==== MATERIAL SHOWN

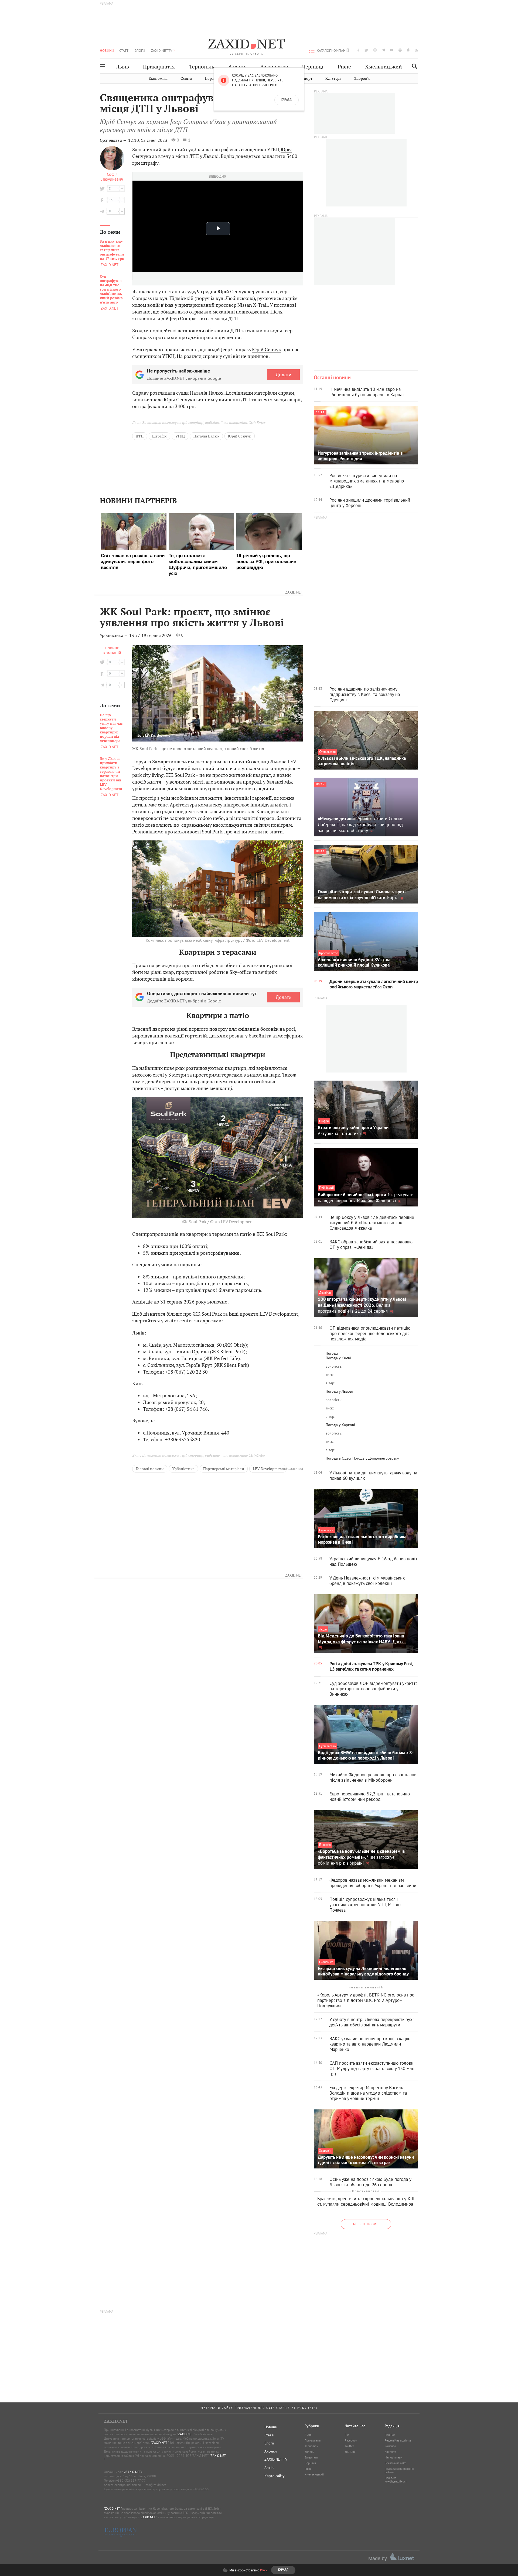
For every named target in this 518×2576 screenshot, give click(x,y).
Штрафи (159, 436)
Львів (122, 66)
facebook (358, 50)
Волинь (237, 66)
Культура (333, 78)
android (400, 50)
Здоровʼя (362, 78)
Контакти (390, 2452)
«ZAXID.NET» (133, 2472)
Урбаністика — (114, 635)
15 (111, 200)
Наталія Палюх (206, 393)
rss (416, 50)
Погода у (338, 1358)
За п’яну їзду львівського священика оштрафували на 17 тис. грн (112, 250)
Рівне (344, 66)
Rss (347, 2435)
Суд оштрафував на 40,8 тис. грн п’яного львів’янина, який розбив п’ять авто (111, 289)
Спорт (306, 78)
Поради (211, 78)
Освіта (186, 78)
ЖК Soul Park (180, 775)
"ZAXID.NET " (186, 2434)
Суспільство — (113, 140)
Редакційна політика (398, 2440)
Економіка (158, 78)
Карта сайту (274, 2475)
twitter (366, 50)
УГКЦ (180, 436)
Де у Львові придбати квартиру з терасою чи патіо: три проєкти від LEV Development (111, 774)
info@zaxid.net (155, 2485)
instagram (375, 50)
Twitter (349, 2446)
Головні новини (150, 1468)
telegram (383, 50)
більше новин (366, 2224)
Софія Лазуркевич (112, 176)
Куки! (264, 2570)
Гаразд (286, 100)
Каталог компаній (333, 50)
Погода (332, 1353)
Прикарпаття (159, 66)
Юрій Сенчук (266, 349)
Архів (269, 2467)
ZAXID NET (246, 44)
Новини (107, 50)
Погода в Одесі (338, 1458)
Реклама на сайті (395, 2463)
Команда (390, 2446)
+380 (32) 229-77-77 (131, 2480)
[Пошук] (413, 66)
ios (408, 50)
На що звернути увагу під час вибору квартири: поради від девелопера (111, 728)
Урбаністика (183, 1468)
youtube (391, 50)
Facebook (351, 2440)
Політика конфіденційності (396, 2479)
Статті (124, 50)
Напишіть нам (393, 2457)
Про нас (390, 2435)
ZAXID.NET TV (161, 50)
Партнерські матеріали (223, 1468)
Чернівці (312, 66)
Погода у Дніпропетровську (375, 1458)
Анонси (270, 2451)
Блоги (140, 50)
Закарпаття (274, 66)
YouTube (350, 2452)
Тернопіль (201, 66)
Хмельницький (383, 66)
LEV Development (268, 1468)
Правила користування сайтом (399, 2470)
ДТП (140, 436)
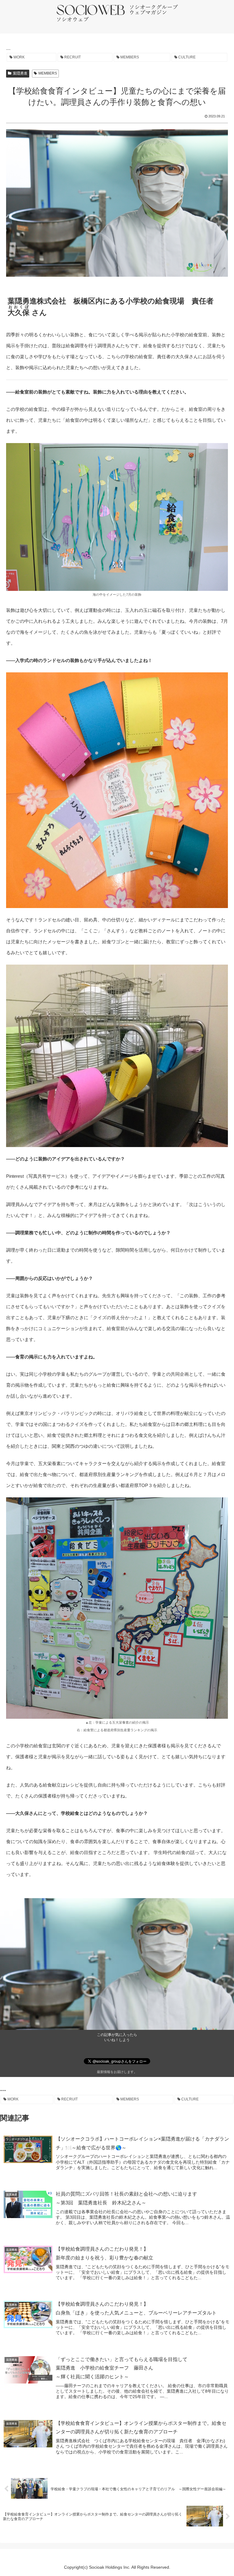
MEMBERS (47, 73)
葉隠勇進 (20, 73)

========

**PROBLEM STATEMENT:** Leaving the images behind, set down every entry word for word.

**RESULT OF THE TASK:**
For every named target in this 518×2576 screenshot, give click(x,y).
Штрафи (159, 436)
Львів (122, 66)
facebook (358, 50)
Волинь (237, 66)
Культура (333, 78)
android (400, 50)
Здоровʼя (362, 78)
Контакти (390, 2452)
«ZAXID.NET» (133, 2472)
Урбаністика — (114, 635)
15 (111, 200)
Наталія Палюх (206, 393)
rss (416, 50)
Погода у (338, 1358)
За п’яну їзду львівського священика оштрафували на 17 тис. грн (112, 250)
Рівне (344, 66)
Rss (347, 2435)
Суд оштрафував на 40,8 тис. грн п’яного львів’янина, який розбив п’ять авто (111, 289)
Спорт (306, 78)
Поради (211, 78)
Освіта (186, 78)
ЖК Soul Park (180, 775)
"ZAXID.NET " (186, 2434)
Суспільство — (113, 140)
Редакційна політика (398, 2440)
Економіка (158, 78)
Карта сайту (274, 2475)
twitter (366, 50)
УГКЦ (180, 436)
Де у Львові придбати квартиру з терасою чи патіо: три проєкти від LEV Development (111, 774)
info@zaxid.net (155, 2485)
instagram (375, 50)
Twitter (349, 2446)
Головні новини (150, 1468)
telegram (383, 50)
більше новин (366, 2224)
Софія Лазуркевич (112, 176)
Куки! (264, 2570)
Гаразд (286, 100)
Каталог компаній (333, 50)
Погода (332, 1353)
Прикарпаття (159, 66)
Юрій Сенчук (266, 349)
Архів (269, 2467)
ZAXID NET (246, 44)
Новини (107, 50)
Погода в Одесі (338, 1458)
Реклама на сайті (395, 2463)
Команда (390, 2446)
+380 (32) 229-77-77 (131, 2480)
[Пошук] (413, 66)
ios (408, 50)
На що звернути увагу під час вибору квартири: поради від девелопера (111, 728)
Урбаністика (183, 1468)
youtube (391, 50)
Facebook (351, 2440)
Політика конфіденційності (396, 2479)
Статті (124, 50)
Напишіть нам (393, 2457)
Про нас (390, 2435)
ZAXID.NET TV (161, 50)
Партнерські матеріали (223, 1468)
Чернівці (312, 66)
Погода у Дніпропетровську (375, 1458)
Анонси (270, 2451)
Блоги (140, 50)
Закарпаття (274, 66)
YouTube (350, 2452)
Тернопіль (201, 66)
Хмельницький (383, 66)
LEV Development (268, 1468)
Правила користування сайтом (399, 2470)
ДТП (140, 436)
MEMBERS (47, 73)
葉隠勇進 (20, 73)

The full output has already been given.